なお、過去5カ年の5月の平均生産量との比較では、0.6%減とわずかに下回る結果となった。
2 5月の輸入量は、冷蔵品は、前年同月の輸入量が新型コロナウイルスの感染拡大に伴い北米の現地工場が稼働停止した影響により少なかったことなどから、2万2568トン(同9.7%増)と前年同月をかなりの程度上回った(図2)。冷凍品は、前年同月の輸入量が不足する冷蔵品の代替により多かったことに加え、豪州産牛肉の生産量減少や米国産牛肉のアジア諸国への輸出量の増加および米国の国内需要の増加による現地相場の高騰などから、2万7062トン(同8.1%減)と前年同月をかなりの程度下回った(図3)。この結果、全体では4万9633トン(同0.8%減)と前年同月をわずかに下回った。
なお、過去5カ年の5月の平均輸入量との比較では、冷蔵品は1.9%増とわずかに上回る一方、冷凍品は6.4%減とかなりの程度下回る結果となった。
3 5月の牛肉の家計消費量(全国1人当たり)は、204グラム(同16.1%減)と前年同月を大幅に下回った(総務省「家計調査」)。
なお、過去5カ年の5月の平均消費量との比較では、4.9%増とやや上回る結果となった。
一方、外食産業全体の売上高(同19.8%増)は、緊急事態宣言が延長され酒類提供店への休業要請があったものの、昨年の落ち込みの反動から前年同月を大幅に上回る結果となった。
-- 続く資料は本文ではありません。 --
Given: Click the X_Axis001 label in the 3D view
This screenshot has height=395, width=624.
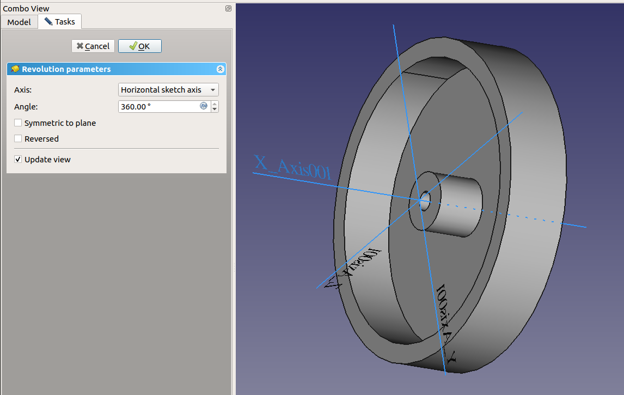Looking at the screenshot, I should coord(292,167).
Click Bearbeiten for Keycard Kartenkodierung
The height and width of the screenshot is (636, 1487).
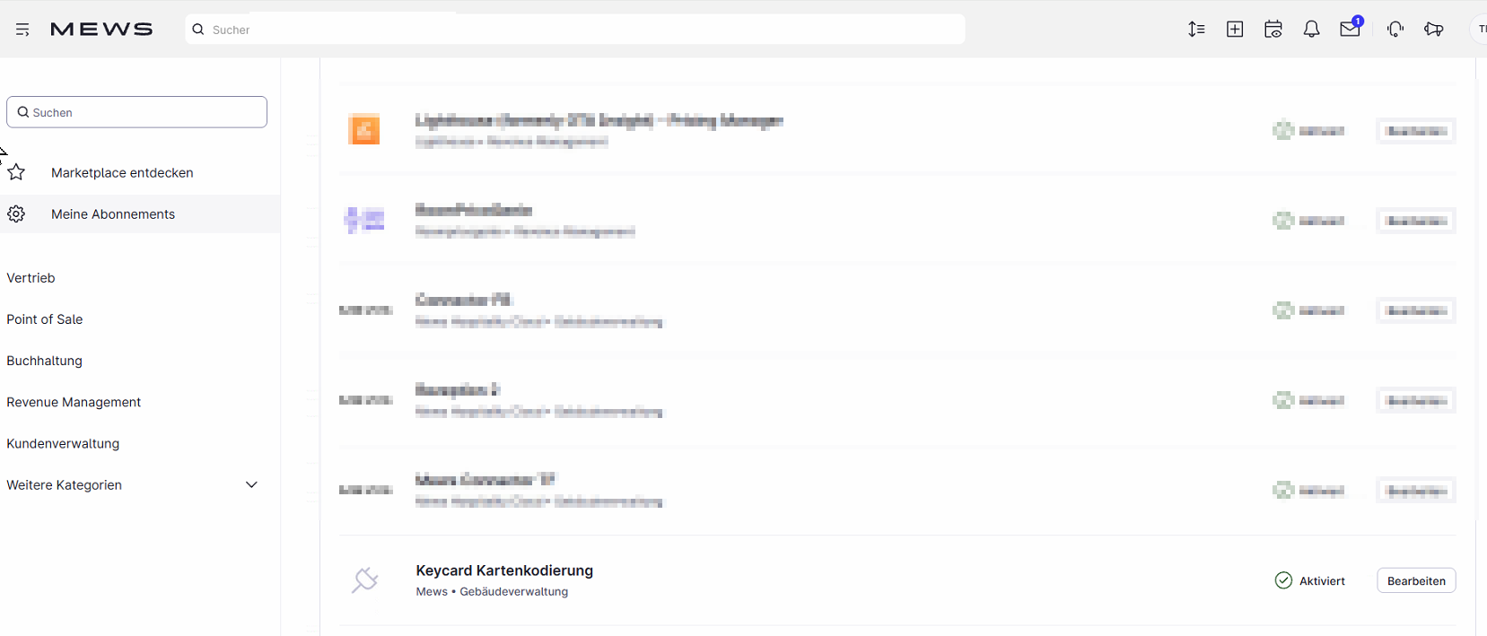pyautogui.click(x=1416, y=580)
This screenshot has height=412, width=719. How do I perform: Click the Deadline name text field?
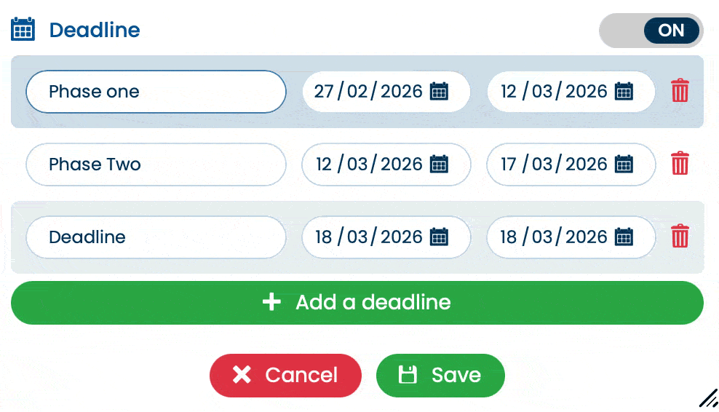(x=156, y=237)
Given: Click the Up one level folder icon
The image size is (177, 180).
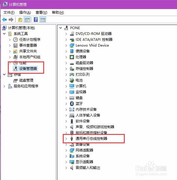Looking at the screenshot, I should [x=20, y=20].
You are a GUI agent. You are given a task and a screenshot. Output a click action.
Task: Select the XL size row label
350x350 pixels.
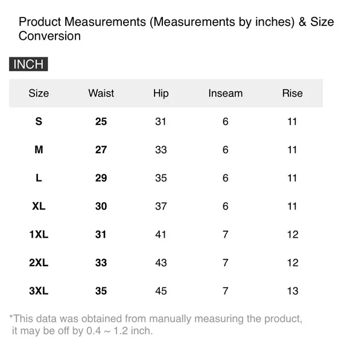pos(39,206)
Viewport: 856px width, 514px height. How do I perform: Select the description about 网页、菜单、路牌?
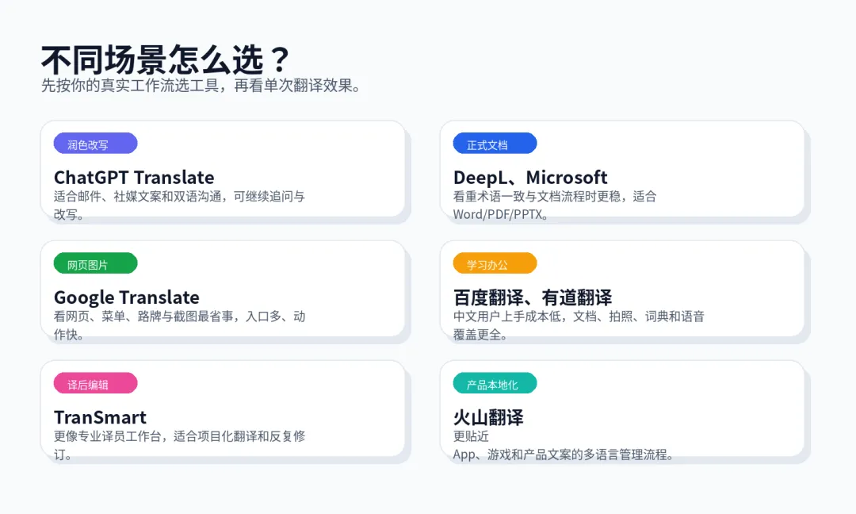[x=179, y=325]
しかしながら、一昨年よりは依然として下回って推移している(一般社団法人日本フードサービス協会「外食産業市場動向調査」)。このうち、食肉の取り扱いが多いとされる業態では、ハンバーガー店を含むファーストフード洋風はテイクアウト・デリバリーなどにより好調が続いたことから、同10.3%増と前年同月をかなりの程度上回った。また、牛丼店を含むファーストフード和風は高付加価値メニューの好調などにより客単価が上昇したことから同12.1%増とかなり大きく、焼き肉も郊外立地店に家族客が戻ったことから同35.5%増と大幅に、いずれも前年同月を上回った。
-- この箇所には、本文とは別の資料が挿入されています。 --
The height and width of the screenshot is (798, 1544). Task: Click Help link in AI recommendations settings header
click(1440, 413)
4 5月の推定期末在庫は、12万3233トン(同16.6%減)と前年同月を大幅に下回った(図4)。このうち、輸入品は11万378トン(同19.0%減)と前年同月を大幅に下回った。
推定出回り量は、6万8920トン(同0.5%減)と前年同月をわずかに下回った(図5)。このうち、国産品は2万4842トン(同0.5%減)、輸入品は4万4079トン(同0.5%減)と、ともに前年同月をわずかに下回った。